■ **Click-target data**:
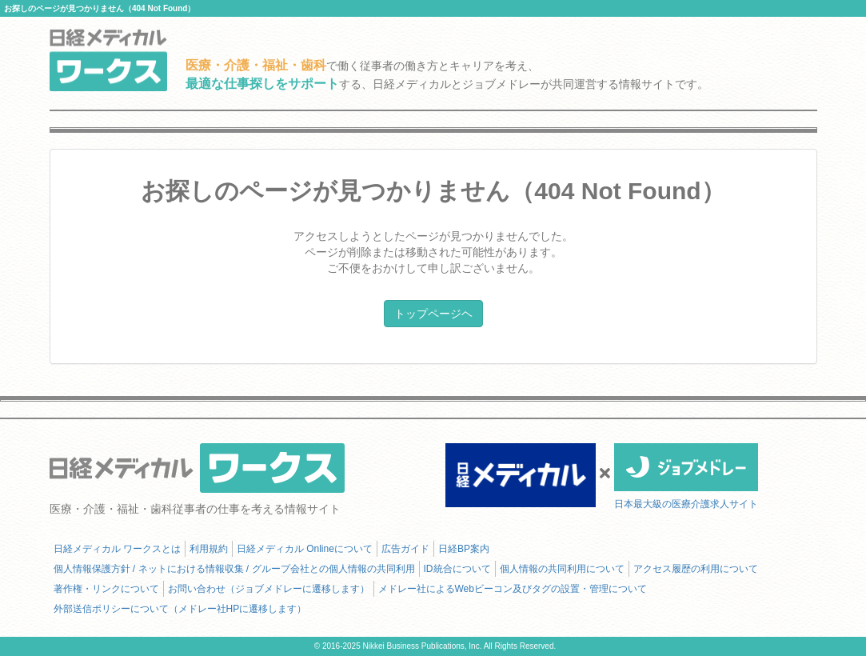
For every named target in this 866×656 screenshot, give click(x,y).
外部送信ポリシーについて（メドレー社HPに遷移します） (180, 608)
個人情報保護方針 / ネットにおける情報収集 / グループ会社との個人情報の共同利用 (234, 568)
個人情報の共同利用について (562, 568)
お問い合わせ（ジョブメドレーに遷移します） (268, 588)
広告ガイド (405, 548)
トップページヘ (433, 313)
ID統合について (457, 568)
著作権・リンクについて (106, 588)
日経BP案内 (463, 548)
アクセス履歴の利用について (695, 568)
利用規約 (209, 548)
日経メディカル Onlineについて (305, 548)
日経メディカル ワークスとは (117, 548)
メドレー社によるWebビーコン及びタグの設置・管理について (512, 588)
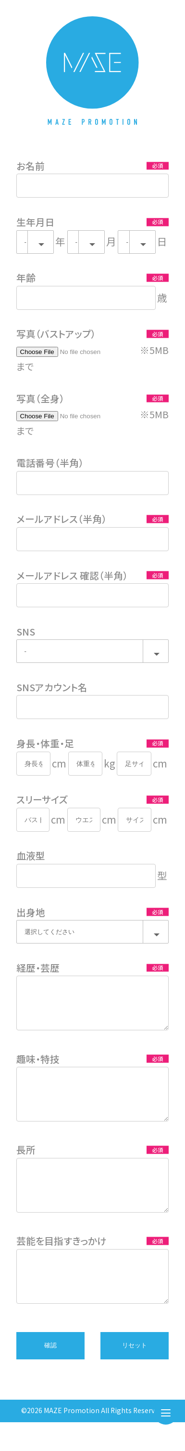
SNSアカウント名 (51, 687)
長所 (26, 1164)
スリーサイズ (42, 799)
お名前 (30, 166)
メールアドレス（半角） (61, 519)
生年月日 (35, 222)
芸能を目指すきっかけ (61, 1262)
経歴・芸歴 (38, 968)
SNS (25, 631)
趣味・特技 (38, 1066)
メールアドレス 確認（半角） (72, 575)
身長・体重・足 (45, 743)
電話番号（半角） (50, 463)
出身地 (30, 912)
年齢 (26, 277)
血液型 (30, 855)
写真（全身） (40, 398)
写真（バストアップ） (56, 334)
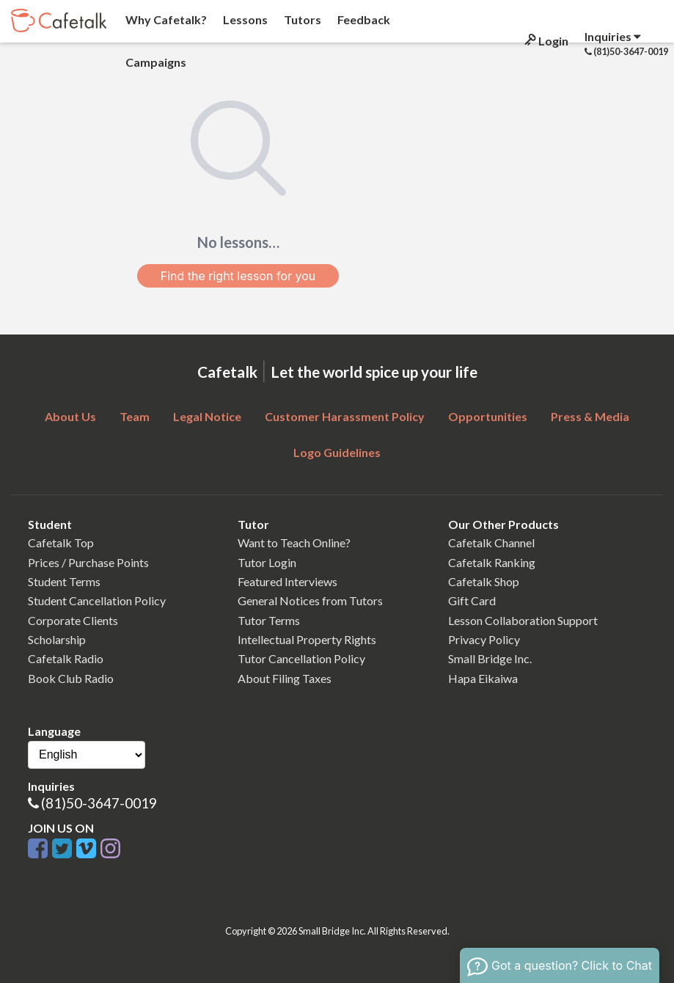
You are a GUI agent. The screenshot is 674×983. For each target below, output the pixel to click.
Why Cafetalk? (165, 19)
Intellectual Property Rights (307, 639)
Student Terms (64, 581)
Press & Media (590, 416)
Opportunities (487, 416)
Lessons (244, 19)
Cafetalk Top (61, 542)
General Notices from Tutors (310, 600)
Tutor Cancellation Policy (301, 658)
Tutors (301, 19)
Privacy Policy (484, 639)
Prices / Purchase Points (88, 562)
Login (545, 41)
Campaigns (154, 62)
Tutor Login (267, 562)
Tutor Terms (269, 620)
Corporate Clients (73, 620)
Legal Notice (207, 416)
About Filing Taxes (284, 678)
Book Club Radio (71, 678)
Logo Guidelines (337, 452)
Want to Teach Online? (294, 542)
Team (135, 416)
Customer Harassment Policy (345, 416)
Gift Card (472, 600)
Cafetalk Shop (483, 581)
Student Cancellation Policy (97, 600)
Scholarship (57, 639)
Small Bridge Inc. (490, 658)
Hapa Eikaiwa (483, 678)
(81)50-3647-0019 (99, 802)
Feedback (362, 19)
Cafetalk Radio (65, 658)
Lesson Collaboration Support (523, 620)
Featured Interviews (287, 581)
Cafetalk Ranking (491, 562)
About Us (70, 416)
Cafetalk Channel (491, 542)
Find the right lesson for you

■ **Task goal**: Please repeat the lines starting at the line that contains "Legal Notice (207, 416)" and ending at the line that contains "(81)50-3647-0019 (99, 802)", swapping "Policy" for "Rules" and leaving everything else unchanged.

■ **Answer for this exercise**:
Legal Notice (207, 416)
About Filing Taxes (284, 678)
Book Club Radio (71, 678)
Logo Guidelines (337, 452)
Want to Teach Online? (294, 542)
Team (135, 416)
Customer Harassment Rules (345, 416)
Gift Card (472, 600)
Cafetalk Shop (483, 581)
Student Cancellation Rules (97, 600)
Scholarship (57, 639)
Small Bridge Inc. (490, 658)
Hapa Eikaiwa (483, 678)
(81)50-3647-0019 (99, 802)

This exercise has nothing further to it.